* [Instructions for the task]
Look through the listing underneath for "JavaScript", and copy every line that has it.
★ ★ ★
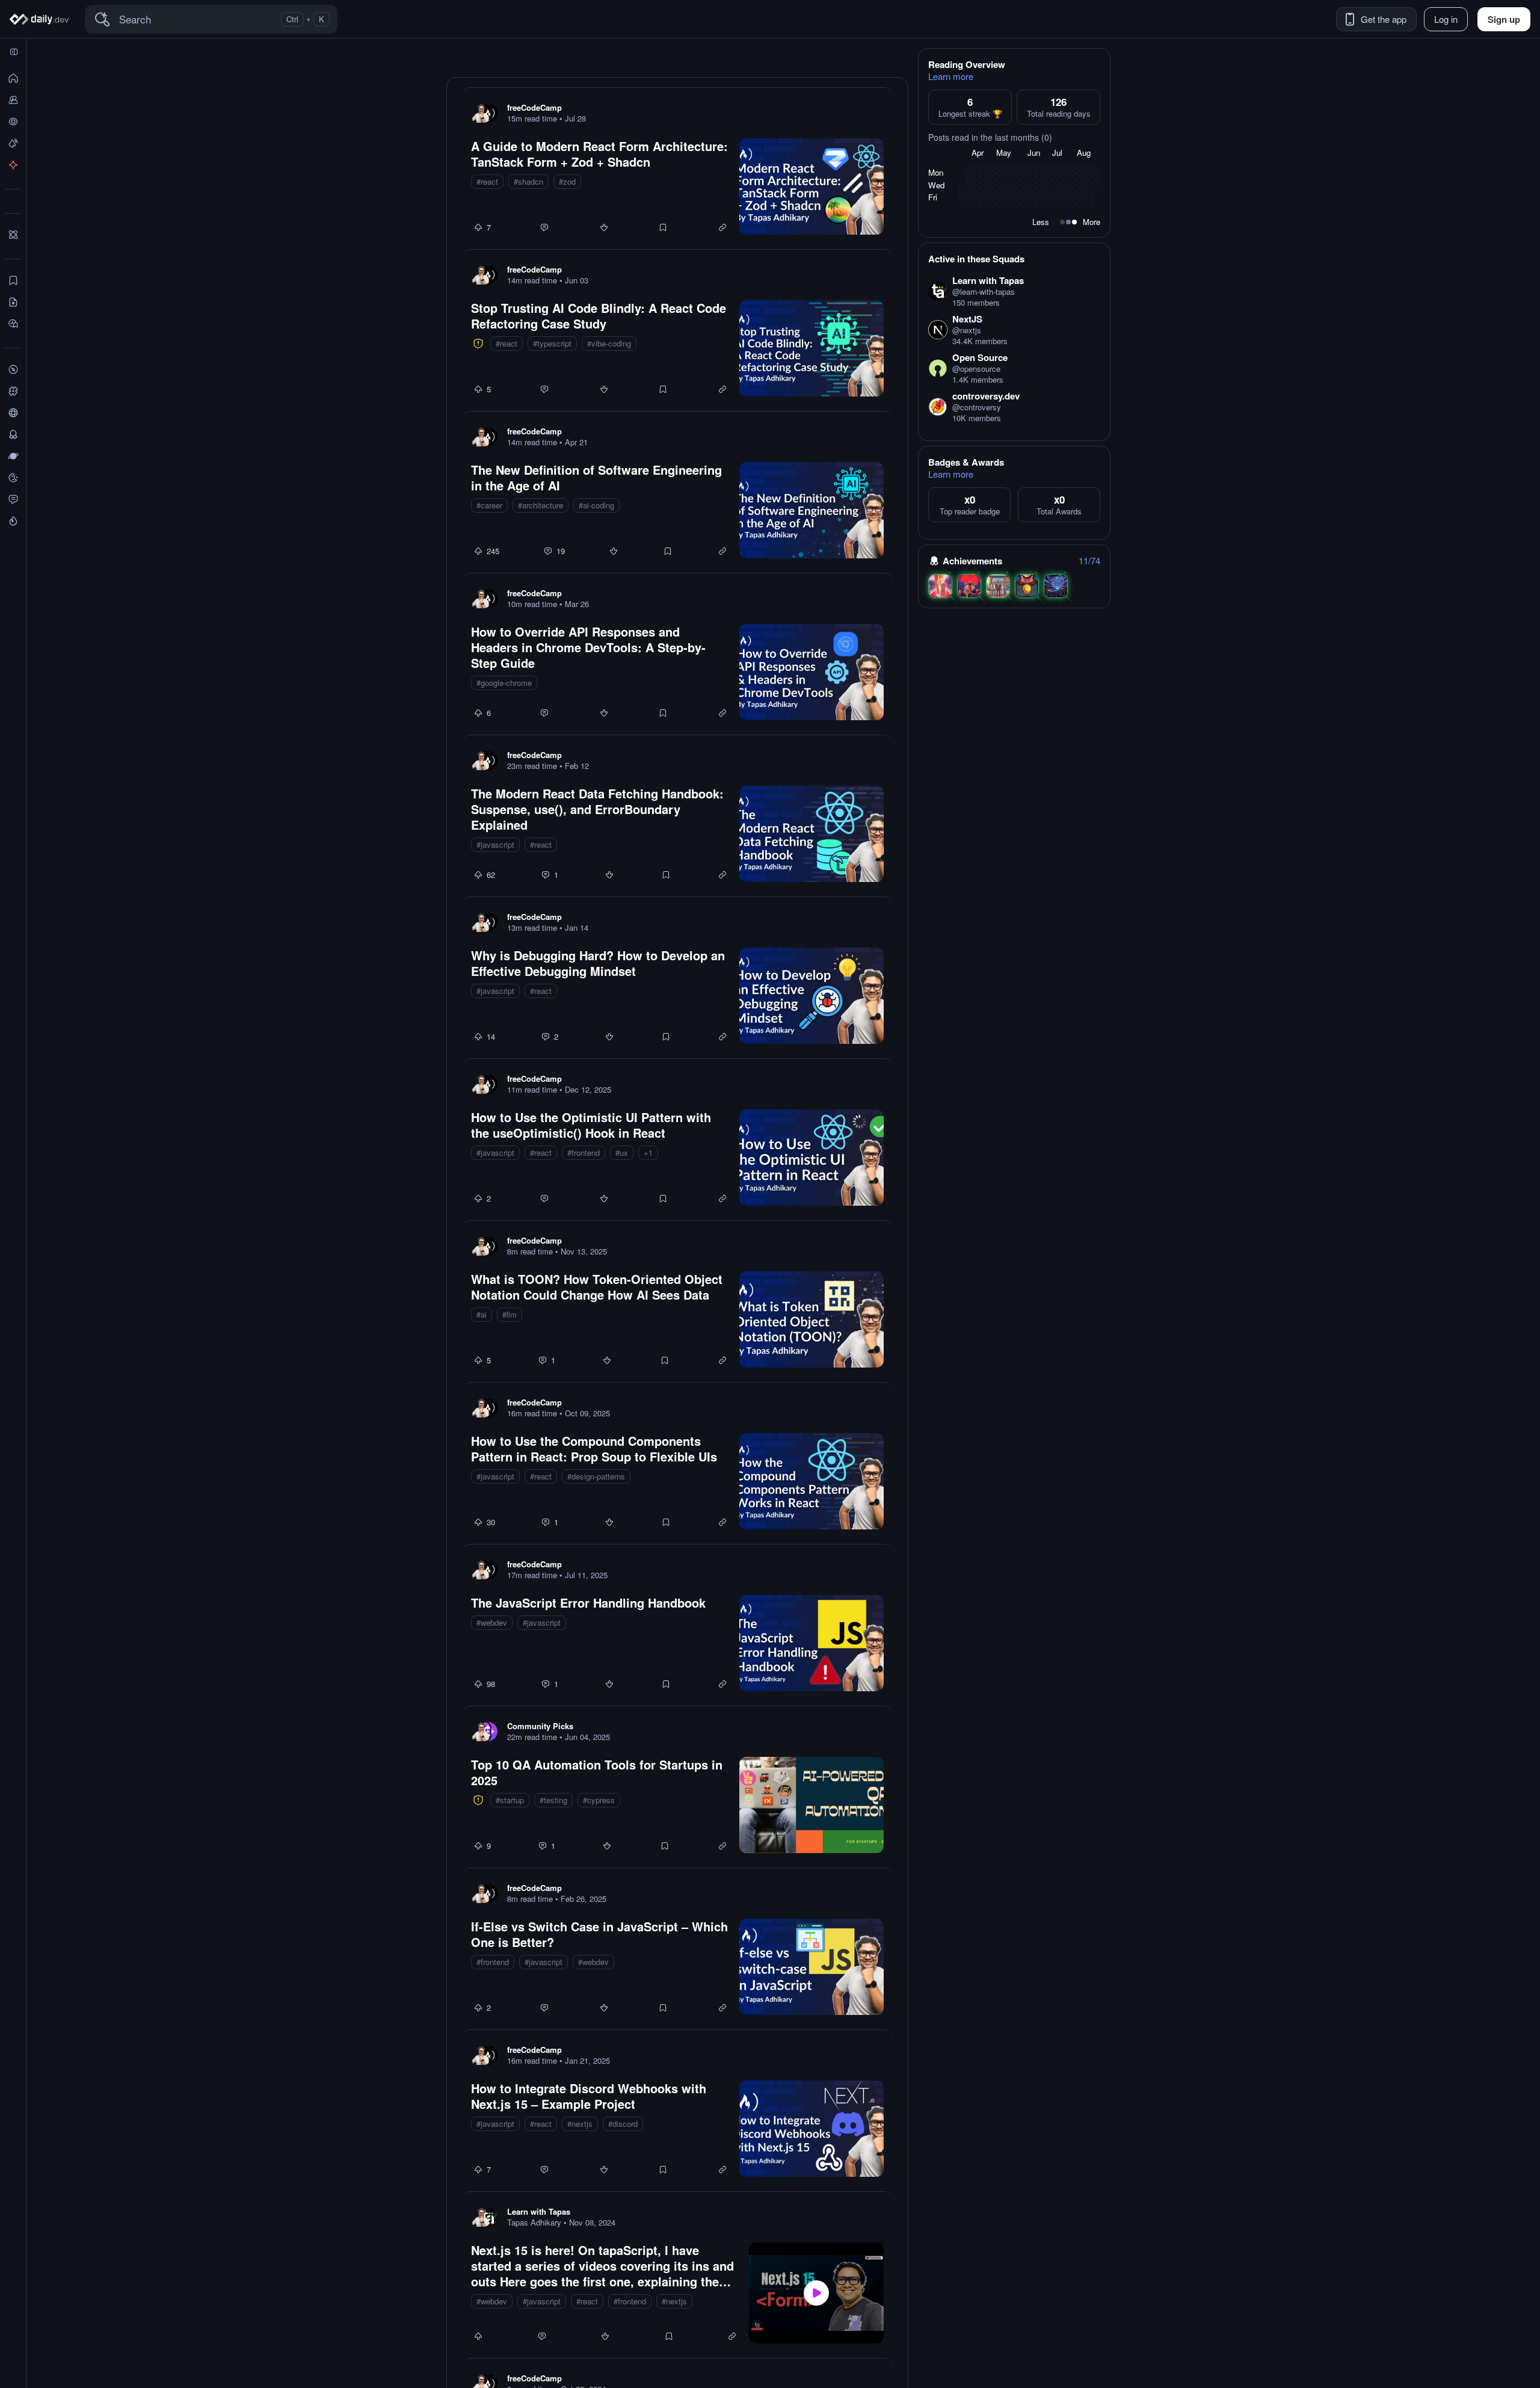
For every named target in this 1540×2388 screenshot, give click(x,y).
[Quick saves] (12, 280)
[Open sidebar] (14, 52)
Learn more (950, 76)
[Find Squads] (12, 234)
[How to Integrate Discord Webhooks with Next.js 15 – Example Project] (677, 2110)
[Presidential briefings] (12, 302)
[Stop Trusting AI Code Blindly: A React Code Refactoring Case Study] (677, 330)
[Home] (41, 19)
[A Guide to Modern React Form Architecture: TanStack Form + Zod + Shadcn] (677, 168)
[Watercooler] (12, 478)
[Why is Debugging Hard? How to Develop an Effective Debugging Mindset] (677, 977)
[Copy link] (722, 227)
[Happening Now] (12, 143)
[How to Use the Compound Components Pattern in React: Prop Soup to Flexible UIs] (677, 1463)
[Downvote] (604, 227)
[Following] (12, 100)
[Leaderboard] (12, 434)
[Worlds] (12, 456)
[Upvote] (478, 227)
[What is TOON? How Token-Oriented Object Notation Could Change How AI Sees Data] (677, 1301)
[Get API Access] (12, 165)
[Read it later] (12, 324)
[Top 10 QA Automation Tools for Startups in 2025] (677, 1787)
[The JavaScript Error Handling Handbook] (677, 1625)
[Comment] (544, 227)
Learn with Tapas (538, 2211)
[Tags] (12, 391)
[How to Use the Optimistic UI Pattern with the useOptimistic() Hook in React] (677, 1139)
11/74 (1089, 561)
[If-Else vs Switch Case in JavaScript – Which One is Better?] (677, 1948)
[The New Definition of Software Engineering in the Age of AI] (677, 492)
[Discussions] (12, 499)
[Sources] (12, 413)
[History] (12, 121)
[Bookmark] (663, 227)
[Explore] (12, 369)
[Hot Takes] (12, 521)
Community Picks (540, 1726)
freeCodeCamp (534, 107)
★ ★ ★
* [Result below]
[The JavaScript Error Handling Handbook] (677, 1625)
[If-Else vs Switch Case in JavaScript – Which One is Better?] (677, 1948)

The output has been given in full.